[Data records]
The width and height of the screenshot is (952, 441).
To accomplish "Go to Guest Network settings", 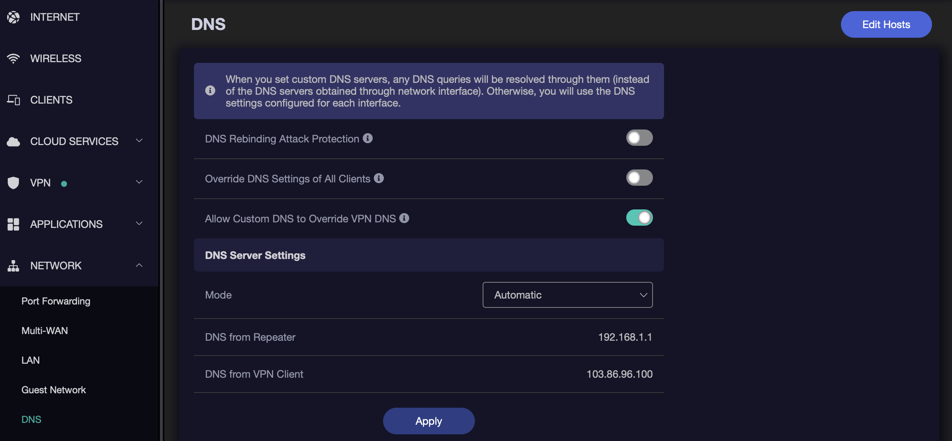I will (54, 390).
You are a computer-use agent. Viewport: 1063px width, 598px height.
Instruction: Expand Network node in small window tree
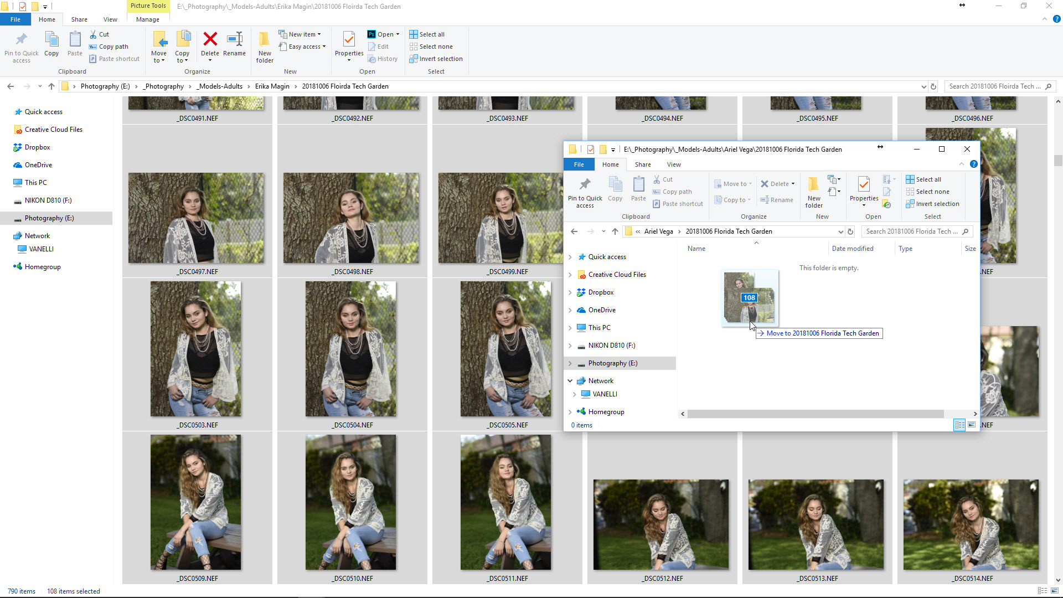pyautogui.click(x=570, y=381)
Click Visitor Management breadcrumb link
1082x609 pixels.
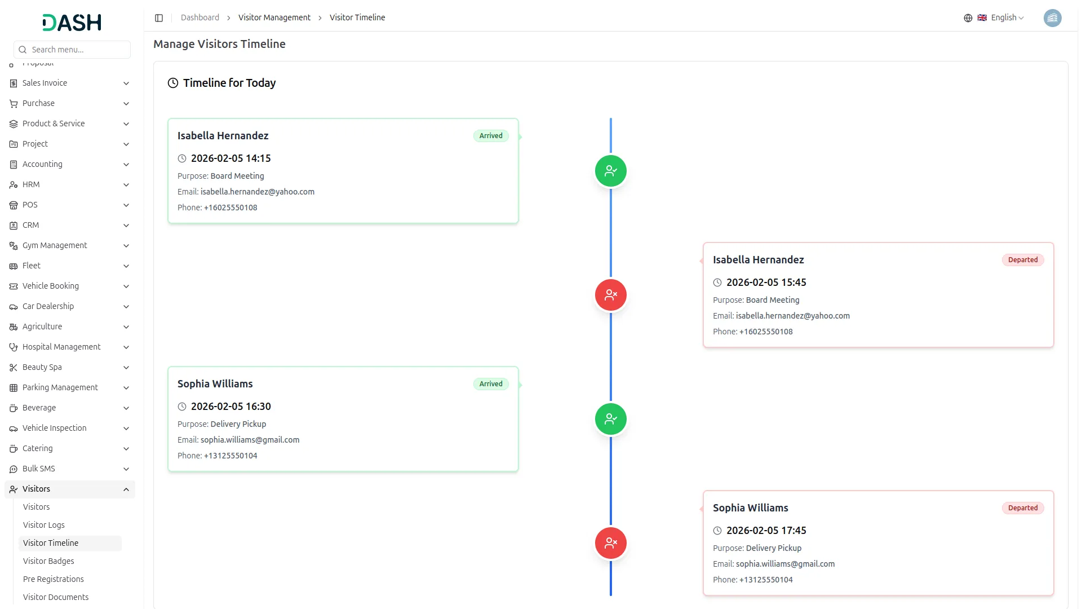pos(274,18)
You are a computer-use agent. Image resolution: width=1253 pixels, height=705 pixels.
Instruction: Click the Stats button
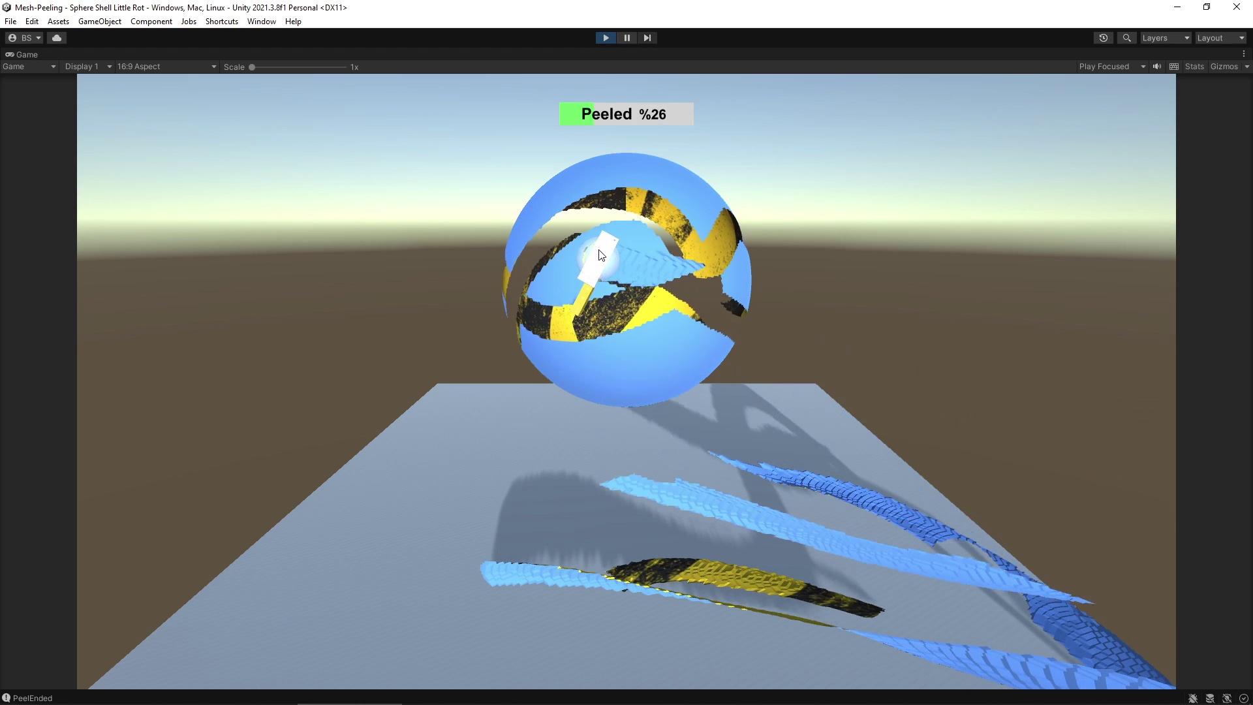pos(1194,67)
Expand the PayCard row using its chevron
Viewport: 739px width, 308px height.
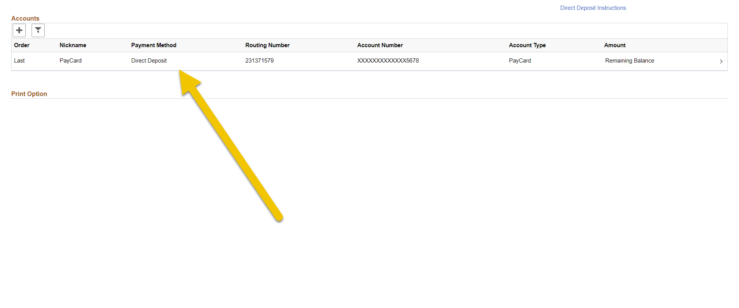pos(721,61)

==

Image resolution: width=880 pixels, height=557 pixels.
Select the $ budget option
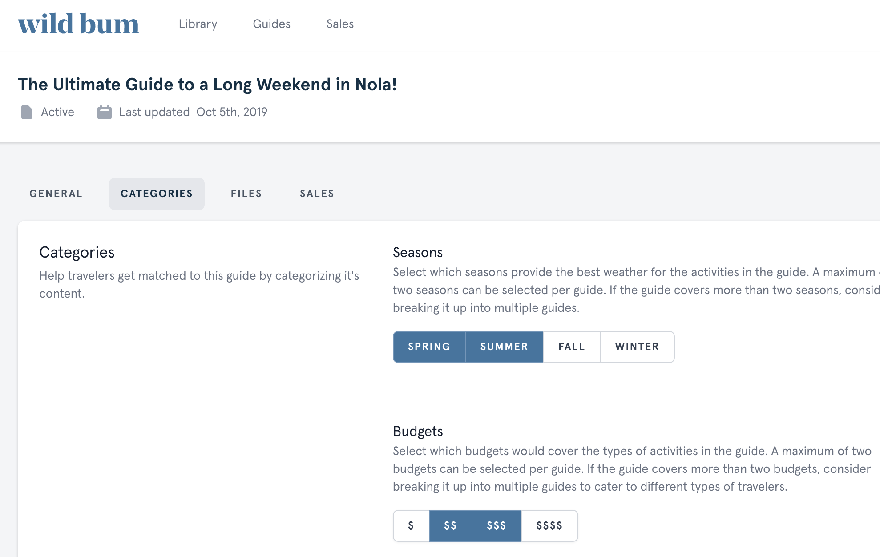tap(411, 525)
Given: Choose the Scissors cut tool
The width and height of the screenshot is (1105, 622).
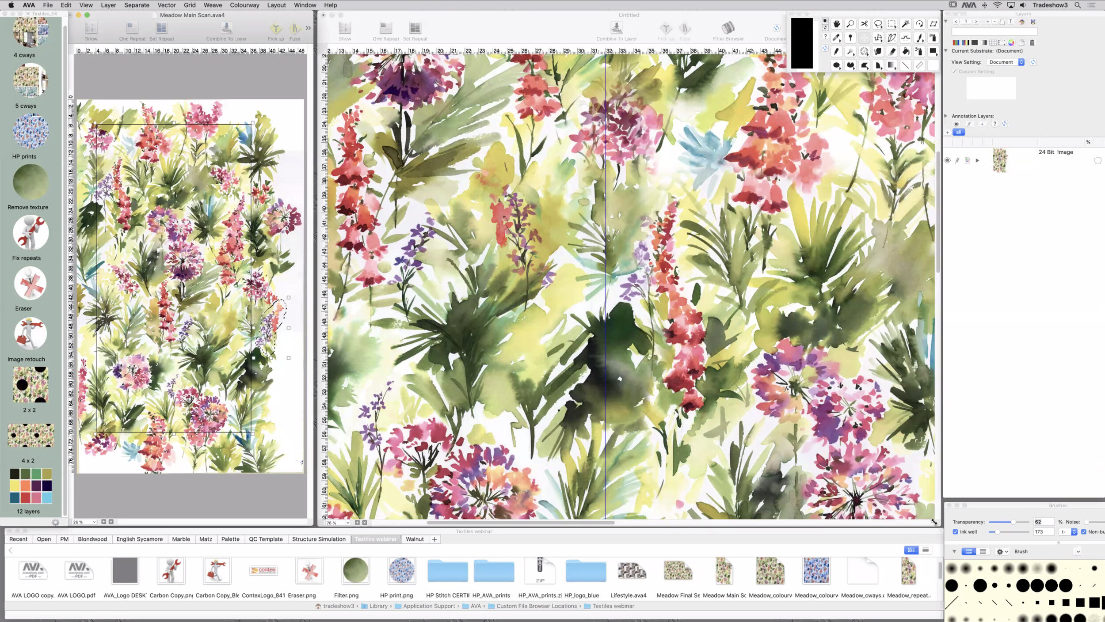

▶ Exercise: Pull every line containing "Image" out of the entries.

▶ Reply:
You are a computer-use agent. Image resolution: width=1253 pixels, height=705 pixels.
Image resolution: width=880 pixels, height=557 pixels.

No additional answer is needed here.